I shall have a great advantage over you Mr. Gerry, when we’re hung by what we’re now doing. By the size and great weight of my body, well I’ll be dead in a minute or two. But by the lightness of yours, you’re going to dance in the air for an hour or more before you’re finally dead.

– Col. Benjamin Harrison

Benjamin Franklin said at the end of the signing,

“We better all hang together, or we shall surely hang separately.” – Benjamin Franklin

Our Founders knew by signing their name, they were signing their death warrant. Reading the last sentence in the Declaration of Independence helps us capture to the full extent what they were sacrificing.

And for the support of this Declaration, with a firm reliance of the protection of divine Providence, we mutually pledge to each other our Lives, our Fortunes and our sacred Honor.

– Declaration of Independence

What the signers gave for our freedom:

7 lost their lives

2 lost their health

5 were POW’s

17 lost their estates or fortunes

5 incurred heavy debt

4 lost their children

4 lost their wives(1)

A story you maybe didn’t know

A few months later, September of 1776, Gen. Washington lost several key battles and was pushed back to Manhattan. He needed a spy to try and figure out where the British were moving next. Back then, spy’s were looked down upon and viewed as untrustworthy. You were the lowest of the low in the military. There was no honor being killed as a spy. Washington requested within one of his generals to volunteer for the job. Col. Thomas Knowlton (who was talking to the equivalent of our army rangers today) explained to his special forces officers why the General needs someone to step up. No one was willing.

As Col. Knowlton turns to leave, a young man who arrived at the meeting late because he was ill steps forward and says “I will undertake the mission!“.

Capt. Nathan Hale was only 21 years old, graduated form Yale with first class honors at 18 years old in 1773 to become a teacher. After Lexington and Concord break out Hale shows up at the town hall meeting in his community at 19 years old to tell his community “We should take up arms, we should march immediately and not lay down our arms until we achieve independence.” Hale left the town hall and joined a Connecticut militia and was elected first lieutenant within five months.

After Nathan Hale volunteers for the dangerous mission, his fellow colleague and soldiers tried to talk him out of it saying, “You are to honest to be a spy, it’s an impossible mission and even if you succeed there is no honor in it.” Hale responded saying, “There is honor in any mission necessary for the cause of freedom. I will do my duty!

Unfortunately, after mapping out the British movements and stuffing his writings in his socks, he is captured heading back across enemy lines where evidence is clear he is a spy. He was set to hang the next day. Before his hanging he was given the ability to speak, where different writings explained was long and heartfelt. As the British heckled him explaining that he is throwing his life away for a cause that would not succeed. The amazing response that Hale gave was,

I only regret that I have but one life to give for my country.

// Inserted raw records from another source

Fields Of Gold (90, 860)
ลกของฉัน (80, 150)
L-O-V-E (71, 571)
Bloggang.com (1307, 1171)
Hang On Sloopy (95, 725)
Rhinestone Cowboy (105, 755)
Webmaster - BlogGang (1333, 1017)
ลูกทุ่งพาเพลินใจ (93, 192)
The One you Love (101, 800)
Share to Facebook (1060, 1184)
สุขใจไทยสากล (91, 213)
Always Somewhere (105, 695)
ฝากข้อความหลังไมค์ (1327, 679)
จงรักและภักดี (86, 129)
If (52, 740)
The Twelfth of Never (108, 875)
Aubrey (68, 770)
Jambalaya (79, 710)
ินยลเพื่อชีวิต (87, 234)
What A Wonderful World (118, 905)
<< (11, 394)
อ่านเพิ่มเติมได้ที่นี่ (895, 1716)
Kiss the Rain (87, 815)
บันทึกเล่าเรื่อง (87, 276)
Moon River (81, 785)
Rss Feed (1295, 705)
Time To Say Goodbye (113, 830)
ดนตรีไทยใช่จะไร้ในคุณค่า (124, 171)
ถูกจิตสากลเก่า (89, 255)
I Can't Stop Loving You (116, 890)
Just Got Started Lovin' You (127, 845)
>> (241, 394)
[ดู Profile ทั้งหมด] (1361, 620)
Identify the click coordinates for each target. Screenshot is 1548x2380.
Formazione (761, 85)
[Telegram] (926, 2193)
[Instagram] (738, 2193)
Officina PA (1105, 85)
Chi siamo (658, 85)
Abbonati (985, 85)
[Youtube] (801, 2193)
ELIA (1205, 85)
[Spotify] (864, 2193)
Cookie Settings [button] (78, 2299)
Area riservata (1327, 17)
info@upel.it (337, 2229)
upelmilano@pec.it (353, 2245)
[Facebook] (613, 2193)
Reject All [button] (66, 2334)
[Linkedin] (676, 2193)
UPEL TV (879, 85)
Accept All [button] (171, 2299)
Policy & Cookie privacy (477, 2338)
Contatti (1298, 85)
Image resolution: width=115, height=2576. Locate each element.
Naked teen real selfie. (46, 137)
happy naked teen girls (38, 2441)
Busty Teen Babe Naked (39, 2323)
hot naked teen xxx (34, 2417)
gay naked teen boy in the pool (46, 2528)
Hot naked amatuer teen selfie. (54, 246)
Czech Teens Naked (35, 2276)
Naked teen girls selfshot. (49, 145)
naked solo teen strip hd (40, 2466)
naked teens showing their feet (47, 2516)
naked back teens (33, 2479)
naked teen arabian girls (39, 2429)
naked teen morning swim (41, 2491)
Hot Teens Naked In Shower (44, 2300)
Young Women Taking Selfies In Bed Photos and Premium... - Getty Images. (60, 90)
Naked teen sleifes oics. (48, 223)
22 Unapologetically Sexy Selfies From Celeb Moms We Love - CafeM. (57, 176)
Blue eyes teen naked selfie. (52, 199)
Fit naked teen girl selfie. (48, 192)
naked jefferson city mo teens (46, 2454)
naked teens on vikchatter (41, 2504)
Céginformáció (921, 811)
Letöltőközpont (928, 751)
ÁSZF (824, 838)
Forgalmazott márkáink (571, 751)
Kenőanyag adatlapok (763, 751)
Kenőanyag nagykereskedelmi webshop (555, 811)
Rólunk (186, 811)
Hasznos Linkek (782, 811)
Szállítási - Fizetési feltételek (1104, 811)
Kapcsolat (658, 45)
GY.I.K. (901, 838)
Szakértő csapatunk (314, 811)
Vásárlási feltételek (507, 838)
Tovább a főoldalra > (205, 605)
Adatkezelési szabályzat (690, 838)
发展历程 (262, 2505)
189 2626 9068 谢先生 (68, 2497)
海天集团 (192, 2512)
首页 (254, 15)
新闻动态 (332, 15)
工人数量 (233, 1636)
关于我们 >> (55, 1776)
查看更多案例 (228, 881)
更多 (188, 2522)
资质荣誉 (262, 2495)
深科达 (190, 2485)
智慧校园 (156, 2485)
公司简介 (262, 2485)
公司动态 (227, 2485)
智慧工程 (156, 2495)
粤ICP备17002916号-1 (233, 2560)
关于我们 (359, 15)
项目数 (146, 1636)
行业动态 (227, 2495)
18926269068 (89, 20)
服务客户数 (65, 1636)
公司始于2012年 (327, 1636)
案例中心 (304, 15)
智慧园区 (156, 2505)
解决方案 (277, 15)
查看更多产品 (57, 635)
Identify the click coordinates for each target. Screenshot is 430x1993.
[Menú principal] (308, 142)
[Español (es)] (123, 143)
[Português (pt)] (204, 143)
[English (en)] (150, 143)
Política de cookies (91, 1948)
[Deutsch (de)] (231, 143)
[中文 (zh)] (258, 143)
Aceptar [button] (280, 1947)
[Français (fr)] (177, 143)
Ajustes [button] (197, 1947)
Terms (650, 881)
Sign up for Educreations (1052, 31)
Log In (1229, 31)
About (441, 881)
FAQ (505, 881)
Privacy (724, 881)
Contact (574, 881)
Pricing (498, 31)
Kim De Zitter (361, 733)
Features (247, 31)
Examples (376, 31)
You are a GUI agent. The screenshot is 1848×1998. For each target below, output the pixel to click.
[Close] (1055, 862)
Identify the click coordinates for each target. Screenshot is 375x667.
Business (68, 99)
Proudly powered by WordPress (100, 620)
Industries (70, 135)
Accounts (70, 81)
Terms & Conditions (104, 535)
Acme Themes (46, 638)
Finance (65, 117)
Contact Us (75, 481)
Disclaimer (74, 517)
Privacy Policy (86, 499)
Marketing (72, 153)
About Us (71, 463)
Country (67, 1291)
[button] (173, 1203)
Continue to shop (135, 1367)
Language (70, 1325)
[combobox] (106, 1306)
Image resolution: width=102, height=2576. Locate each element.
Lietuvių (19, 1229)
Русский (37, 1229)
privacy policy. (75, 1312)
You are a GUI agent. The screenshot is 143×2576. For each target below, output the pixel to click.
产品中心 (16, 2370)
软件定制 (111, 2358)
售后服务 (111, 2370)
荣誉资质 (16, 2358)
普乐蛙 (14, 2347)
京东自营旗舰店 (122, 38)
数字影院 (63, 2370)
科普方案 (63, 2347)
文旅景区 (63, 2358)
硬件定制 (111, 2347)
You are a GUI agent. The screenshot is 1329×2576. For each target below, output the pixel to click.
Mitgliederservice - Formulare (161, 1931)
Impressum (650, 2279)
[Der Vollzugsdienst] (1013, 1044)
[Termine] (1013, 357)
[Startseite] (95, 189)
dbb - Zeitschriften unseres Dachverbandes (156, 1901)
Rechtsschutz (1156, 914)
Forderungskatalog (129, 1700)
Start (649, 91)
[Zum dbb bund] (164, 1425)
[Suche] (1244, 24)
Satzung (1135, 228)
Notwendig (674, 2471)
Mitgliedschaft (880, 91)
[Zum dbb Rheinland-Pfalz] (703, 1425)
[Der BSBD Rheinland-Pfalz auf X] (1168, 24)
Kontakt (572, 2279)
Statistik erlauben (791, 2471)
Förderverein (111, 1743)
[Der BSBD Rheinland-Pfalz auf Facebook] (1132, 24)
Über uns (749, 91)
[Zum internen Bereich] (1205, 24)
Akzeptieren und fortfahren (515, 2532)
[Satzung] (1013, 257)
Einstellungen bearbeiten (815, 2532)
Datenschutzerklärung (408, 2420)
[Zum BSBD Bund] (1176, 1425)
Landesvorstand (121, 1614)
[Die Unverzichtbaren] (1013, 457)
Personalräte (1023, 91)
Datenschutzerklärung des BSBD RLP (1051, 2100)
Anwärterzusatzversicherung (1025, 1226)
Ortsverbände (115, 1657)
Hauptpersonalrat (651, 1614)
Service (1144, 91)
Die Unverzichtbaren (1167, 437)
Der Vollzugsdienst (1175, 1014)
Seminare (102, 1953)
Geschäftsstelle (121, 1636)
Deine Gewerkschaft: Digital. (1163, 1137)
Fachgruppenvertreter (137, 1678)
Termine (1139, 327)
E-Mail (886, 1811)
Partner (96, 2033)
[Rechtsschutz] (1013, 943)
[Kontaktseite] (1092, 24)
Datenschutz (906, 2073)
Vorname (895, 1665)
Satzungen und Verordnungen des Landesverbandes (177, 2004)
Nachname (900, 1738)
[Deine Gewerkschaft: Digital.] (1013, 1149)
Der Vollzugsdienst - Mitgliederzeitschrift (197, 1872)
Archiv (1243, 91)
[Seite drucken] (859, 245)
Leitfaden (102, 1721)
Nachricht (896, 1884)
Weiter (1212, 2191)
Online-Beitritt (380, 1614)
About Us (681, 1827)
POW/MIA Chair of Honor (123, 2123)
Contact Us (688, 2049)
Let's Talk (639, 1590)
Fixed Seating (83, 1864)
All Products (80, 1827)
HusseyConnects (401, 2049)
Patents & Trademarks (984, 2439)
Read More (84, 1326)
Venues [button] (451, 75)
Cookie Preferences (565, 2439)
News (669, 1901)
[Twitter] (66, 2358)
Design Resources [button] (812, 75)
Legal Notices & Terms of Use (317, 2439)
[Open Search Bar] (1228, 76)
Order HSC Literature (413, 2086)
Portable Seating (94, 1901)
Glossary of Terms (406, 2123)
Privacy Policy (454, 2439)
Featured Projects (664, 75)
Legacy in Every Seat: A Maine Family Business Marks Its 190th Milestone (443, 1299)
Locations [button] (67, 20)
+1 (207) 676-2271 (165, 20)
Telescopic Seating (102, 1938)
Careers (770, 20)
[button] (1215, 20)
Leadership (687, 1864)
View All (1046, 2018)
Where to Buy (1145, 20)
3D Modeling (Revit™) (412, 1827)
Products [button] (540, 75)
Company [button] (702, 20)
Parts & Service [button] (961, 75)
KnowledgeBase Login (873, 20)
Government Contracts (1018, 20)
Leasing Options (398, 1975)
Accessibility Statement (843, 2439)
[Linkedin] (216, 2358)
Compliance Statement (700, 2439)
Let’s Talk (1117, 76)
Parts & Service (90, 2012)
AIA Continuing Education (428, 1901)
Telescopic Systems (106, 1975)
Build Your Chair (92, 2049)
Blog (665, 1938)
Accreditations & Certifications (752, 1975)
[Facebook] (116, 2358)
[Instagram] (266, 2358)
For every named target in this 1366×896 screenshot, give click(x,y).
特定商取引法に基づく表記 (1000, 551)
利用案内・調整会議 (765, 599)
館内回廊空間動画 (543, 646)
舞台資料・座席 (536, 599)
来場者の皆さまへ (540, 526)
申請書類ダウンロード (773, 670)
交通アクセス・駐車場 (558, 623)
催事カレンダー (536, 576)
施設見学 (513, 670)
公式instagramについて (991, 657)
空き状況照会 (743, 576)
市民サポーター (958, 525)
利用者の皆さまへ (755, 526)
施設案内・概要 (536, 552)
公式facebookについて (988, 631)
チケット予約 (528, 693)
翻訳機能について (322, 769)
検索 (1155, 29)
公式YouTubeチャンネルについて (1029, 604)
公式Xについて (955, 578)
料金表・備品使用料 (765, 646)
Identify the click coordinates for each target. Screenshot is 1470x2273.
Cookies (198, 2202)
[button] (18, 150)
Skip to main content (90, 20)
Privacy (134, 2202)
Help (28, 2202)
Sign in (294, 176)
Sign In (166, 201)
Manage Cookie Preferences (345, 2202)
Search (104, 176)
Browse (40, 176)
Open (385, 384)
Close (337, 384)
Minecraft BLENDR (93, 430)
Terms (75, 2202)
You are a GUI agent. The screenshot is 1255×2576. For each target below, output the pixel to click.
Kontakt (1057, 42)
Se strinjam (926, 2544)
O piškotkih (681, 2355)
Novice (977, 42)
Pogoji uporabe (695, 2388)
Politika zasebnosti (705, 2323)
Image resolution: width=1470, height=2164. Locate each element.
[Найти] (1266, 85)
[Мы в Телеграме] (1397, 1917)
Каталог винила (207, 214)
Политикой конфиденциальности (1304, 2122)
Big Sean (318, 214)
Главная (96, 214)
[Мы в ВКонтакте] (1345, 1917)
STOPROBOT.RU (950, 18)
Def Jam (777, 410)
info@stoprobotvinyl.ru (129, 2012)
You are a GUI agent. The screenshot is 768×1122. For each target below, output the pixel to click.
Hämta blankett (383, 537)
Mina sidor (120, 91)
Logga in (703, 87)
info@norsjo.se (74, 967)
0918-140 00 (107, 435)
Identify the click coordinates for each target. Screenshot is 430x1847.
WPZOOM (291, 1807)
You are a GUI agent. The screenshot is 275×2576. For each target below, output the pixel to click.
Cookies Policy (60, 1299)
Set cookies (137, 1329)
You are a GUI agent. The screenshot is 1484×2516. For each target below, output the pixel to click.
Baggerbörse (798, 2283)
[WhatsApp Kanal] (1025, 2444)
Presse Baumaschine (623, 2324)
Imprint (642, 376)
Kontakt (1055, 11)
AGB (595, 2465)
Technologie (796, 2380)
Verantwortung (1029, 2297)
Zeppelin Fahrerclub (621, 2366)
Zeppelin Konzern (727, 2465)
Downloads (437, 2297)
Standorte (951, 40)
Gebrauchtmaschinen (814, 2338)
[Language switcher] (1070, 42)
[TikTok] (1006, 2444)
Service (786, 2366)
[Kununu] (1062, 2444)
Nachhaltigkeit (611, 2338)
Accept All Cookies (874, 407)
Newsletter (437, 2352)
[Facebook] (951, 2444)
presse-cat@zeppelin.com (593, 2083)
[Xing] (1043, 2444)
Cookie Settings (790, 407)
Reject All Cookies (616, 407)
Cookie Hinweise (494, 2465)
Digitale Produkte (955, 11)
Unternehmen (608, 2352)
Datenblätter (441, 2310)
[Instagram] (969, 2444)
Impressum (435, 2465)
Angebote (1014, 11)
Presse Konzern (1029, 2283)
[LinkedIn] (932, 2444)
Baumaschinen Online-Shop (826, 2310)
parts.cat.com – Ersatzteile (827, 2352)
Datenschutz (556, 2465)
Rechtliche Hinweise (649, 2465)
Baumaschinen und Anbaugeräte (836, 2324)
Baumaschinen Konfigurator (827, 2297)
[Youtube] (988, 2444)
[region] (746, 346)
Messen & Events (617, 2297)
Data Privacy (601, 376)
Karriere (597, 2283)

He accomplished more in that moment, then all the intelligence he gathered as those words spread throughout the colonial armies.

Evergreen Takeaway

This July 4, as we celebrate Independence Day lets reflect on the amazing sacrifice and patriotism our founding fathers showcased to the world what freedom looks like. Let us live our lives enjoying the freedom that we have which was won by so much sacrifice.